● **Task material**:
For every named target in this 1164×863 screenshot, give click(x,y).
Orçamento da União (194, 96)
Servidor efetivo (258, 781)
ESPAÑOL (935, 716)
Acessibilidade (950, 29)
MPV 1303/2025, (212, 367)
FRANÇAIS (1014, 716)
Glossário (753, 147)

==

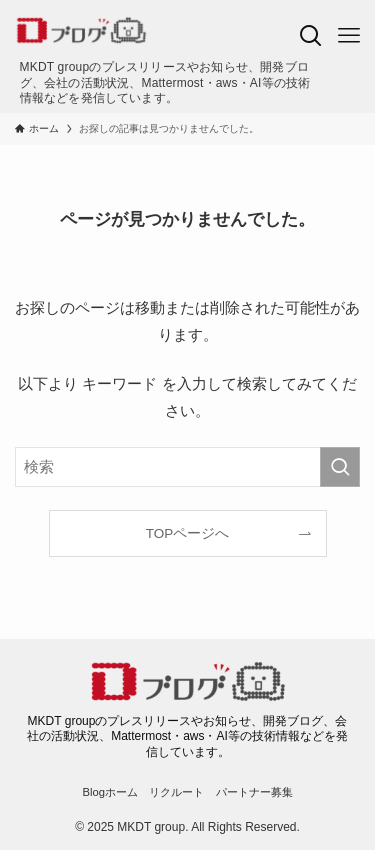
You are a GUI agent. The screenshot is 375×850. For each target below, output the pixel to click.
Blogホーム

● **Request**: Give back the lines between the one holding "For every named" and the one holding "FRANÇAIS (1014, 716)", inclusive, swapping "ESPAÑOL" for "ITALIANO" and leaving everything else the same.

● **Solution**:
For every named target in this 1164×863 screenshot, give click(x,y).
Orçamento da União (194, 96)
Servidor efetivo (258, 781)
ITALIANO (935, 716)
Acessibilidade (950, 29)
MPV 1303/2025, (212, 367)
FRANÇAIS (1014, 716)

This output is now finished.